Was ich aber absolut nicht mochte war das Finale.
Ich kaufe es der Serie einfach nicht ab, dass ein so offener Krieg zwischen Spielern und Spielleitern möglich wäre. Die Spielemacher haben einfach zu viele Werkzeuge und Vorteile um die Spieler gar nicht erst in so vorteilhafte Situationen kommen zu lassen. Himmel… ich wäre jede Wette eingegangen dass der Schlafsaal vermutlich Möglichkeiten hätte Schlafgas zu sprühen, wenn man für Ruhe sorgen will. Aber nein, trotz aller Kontrolle welche die Spielemacher sonst haben, wenn die Spieler plötzlich an Waffen kommen und Amok laufen, hat man keine andere Methode mehr als ihnen Wellen von Soldaten entgegen zu werfen… welche dann auch nur gewinnen können, weil den Spielern die Munition ausgeht? Sorry, die ganze letzte Folge war für mich sehr unglaubwürdig. Immerhin hat man vorher etabliert, dass die Spieler trainierte Soldaten hatten, also immerhin ein bisschen eine Erklärung, warum sie so weit kamen, aber trotzdem, das war dann doch des guten zu viel. Ich hätte mir etwas cleverers erwartet. Zum Beispiel dass der Protagonist bei einem Spiel „verliert“, dann aber im Zuschauerraum zu sich kommt und realisiert, dass er (wie 001 in beiden Staffeln) gar nicht mehr wirklich ein Spieler ist oder sowas. Stattdessen kriegen wir eine Menge Action und ein Ende, welches sich nach etwa 30 Minuten in die letzte Folge sehr abzeichnete und vorhersehen liess…

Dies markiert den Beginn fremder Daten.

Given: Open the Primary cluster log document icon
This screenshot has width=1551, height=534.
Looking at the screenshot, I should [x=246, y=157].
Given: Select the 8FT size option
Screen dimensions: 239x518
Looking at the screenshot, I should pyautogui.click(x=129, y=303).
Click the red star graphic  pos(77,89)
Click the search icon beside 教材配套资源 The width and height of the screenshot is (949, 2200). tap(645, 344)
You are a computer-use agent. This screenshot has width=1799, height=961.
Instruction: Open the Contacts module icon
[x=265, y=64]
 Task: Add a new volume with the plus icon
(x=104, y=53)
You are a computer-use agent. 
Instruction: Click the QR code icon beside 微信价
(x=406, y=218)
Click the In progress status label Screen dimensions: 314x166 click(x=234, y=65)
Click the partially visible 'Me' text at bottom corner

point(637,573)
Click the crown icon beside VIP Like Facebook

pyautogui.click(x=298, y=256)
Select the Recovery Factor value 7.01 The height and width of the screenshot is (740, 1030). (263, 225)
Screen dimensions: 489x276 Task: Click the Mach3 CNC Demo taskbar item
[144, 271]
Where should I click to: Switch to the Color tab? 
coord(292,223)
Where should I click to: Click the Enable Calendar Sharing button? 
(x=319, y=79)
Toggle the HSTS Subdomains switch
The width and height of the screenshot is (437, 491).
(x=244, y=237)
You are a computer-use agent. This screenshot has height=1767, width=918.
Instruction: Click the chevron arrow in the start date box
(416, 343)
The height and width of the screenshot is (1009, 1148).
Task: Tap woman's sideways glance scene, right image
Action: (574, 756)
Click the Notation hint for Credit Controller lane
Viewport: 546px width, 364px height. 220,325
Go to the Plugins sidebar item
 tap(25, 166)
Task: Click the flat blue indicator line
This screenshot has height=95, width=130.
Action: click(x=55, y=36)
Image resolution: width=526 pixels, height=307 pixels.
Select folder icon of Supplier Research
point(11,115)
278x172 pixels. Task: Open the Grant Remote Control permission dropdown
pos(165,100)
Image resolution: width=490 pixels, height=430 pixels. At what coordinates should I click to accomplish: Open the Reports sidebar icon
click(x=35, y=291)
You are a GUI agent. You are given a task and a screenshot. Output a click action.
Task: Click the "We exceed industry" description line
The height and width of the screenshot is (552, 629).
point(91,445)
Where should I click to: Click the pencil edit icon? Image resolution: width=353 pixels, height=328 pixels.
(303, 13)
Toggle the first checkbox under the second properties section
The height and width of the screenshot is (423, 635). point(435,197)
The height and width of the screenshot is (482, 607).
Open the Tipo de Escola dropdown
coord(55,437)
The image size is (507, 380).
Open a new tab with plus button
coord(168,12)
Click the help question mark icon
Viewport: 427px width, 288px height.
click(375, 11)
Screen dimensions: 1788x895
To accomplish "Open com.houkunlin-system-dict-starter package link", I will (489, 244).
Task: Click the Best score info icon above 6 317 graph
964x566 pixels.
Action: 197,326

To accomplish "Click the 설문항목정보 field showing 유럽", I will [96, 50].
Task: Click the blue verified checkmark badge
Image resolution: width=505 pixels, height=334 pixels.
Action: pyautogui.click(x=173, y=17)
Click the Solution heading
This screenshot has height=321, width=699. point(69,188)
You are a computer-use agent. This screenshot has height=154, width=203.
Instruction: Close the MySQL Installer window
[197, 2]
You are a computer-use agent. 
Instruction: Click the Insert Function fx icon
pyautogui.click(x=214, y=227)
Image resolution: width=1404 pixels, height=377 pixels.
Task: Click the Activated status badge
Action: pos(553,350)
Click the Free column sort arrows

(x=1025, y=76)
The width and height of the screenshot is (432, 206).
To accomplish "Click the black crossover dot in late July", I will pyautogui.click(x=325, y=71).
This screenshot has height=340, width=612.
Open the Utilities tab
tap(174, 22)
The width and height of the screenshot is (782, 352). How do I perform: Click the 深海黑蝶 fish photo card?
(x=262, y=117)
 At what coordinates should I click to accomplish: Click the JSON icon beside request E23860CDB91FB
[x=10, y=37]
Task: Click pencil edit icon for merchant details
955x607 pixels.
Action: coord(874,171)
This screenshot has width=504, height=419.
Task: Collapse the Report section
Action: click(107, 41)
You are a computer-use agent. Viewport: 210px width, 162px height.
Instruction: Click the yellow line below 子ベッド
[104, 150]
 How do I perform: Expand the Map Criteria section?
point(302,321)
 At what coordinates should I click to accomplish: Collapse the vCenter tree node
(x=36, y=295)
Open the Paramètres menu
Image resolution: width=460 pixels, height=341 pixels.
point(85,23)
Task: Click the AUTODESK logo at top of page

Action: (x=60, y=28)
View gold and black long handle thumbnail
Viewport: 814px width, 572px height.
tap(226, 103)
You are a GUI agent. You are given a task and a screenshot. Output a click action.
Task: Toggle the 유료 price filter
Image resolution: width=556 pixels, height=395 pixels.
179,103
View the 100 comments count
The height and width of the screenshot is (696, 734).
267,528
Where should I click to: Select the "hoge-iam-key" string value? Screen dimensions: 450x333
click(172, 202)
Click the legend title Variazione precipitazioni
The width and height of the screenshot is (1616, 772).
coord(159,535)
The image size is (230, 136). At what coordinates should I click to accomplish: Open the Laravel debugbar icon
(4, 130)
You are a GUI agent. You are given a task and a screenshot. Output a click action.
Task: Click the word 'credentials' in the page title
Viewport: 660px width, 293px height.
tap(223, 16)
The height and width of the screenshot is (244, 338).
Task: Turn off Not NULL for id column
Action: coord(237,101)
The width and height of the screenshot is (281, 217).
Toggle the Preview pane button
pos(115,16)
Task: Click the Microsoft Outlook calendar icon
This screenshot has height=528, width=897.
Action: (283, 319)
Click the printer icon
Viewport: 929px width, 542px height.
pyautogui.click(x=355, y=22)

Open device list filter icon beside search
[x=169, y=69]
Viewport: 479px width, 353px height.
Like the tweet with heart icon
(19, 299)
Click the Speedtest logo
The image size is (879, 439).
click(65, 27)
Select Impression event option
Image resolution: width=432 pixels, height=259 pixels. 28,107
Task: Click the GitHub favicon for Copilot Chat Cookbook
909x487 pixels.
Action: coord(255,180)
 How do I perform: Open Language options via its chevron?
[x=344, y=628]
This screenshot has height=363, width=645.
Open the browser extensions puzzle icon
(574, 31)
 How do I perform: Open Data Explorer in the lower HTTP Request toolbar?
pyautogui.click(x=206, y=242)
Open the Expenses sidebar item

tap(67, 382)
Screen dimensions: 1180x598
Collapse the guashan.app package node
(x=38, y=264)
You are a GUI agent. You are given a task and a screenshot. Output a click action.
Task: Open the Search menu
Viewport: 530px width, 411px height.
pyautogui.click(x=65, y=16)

Aber ich muss natürlich hier auch ehrlich sein, dass das Finale nicht das „Finale“ ist. Da wird noch eine weitere Staffel kommen und ich erwarte bei dem, dass das Finale dann doch etwas vernünftiger und mit weniger unnötigem (und unglaubwürdigen) Spektakel auskommen wird.
Die zweite Staffel hat für mich die Serie auf jeden Fall nicht kaputt gemacht, sondern hat ähnliche Qualitäten wie die erste Staffel. Die erste Staffel ist um einiges besser und runder, und bisher finde ich nicht, dass es die zweite Staffel brauchte, aber immerhin lässt sie mich nicht mit einer Enttäuschung zurück sondern mehr mit einem Schulterzucken und einem: „Nun… das war noch immer sehr gut“.
Fazit: Bin noch nicht ganz überzeugt, dass es die Staffel wirklich brauchte, aber das was wir gekriegt haben ist von SEHR guter Qualität. Mit einem etwas enttäuschenden und unglaubwürdigen Finale.